RECORDS PROVIDED =

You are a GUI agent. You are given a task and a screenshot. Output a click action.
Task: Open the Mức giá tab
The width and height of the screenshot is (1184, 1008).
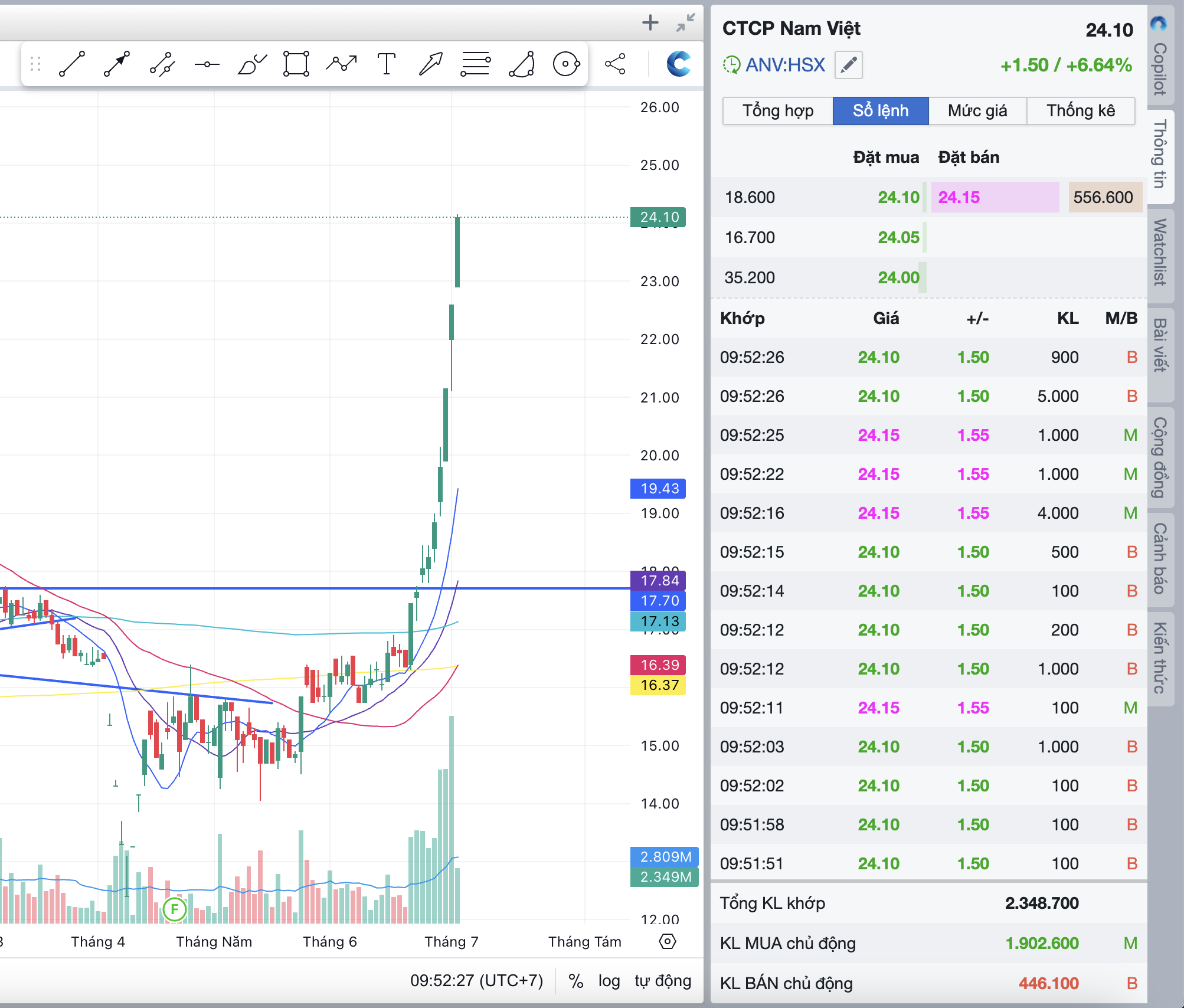tap(977, 111)
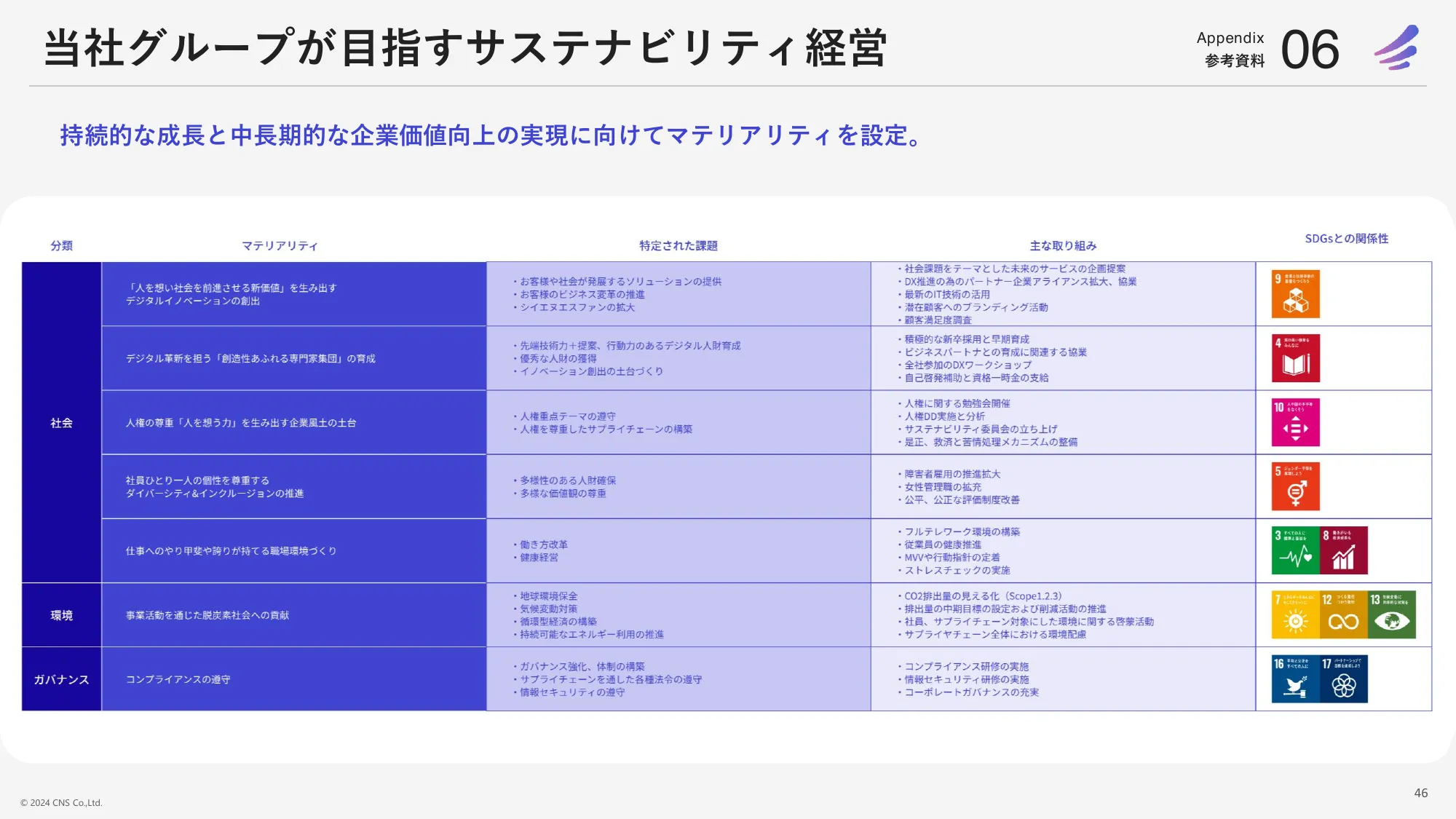Click SDG goal 4 quality education icon

[x=1295, y=357]
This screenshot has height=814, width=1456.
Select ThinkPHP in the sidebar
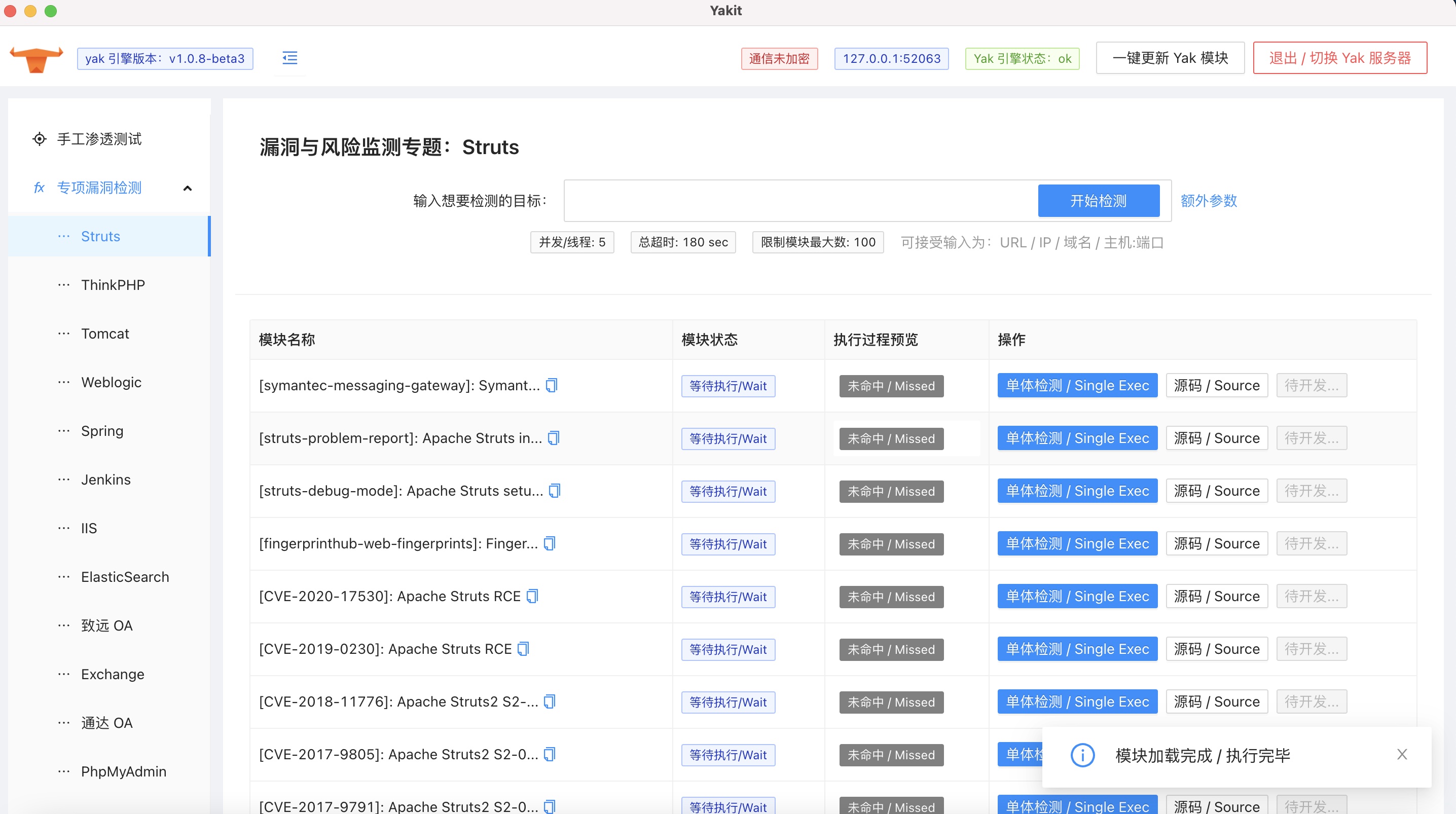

WHAT IS NEEDED = Starting at the line that contains "The width and", retype each line through the final one in the listing, with both ends kept and the pictures omitted.

RESPONSE TO THIS EXERCISE =
The width and height of the screenshot is (1184, 1008).
tap(977, 111)
Click SDG goal 4 quality education icon

[x=1295, y=357]
This screenshot has height=814, width=1456.
Select ThinkPHP in the sidebar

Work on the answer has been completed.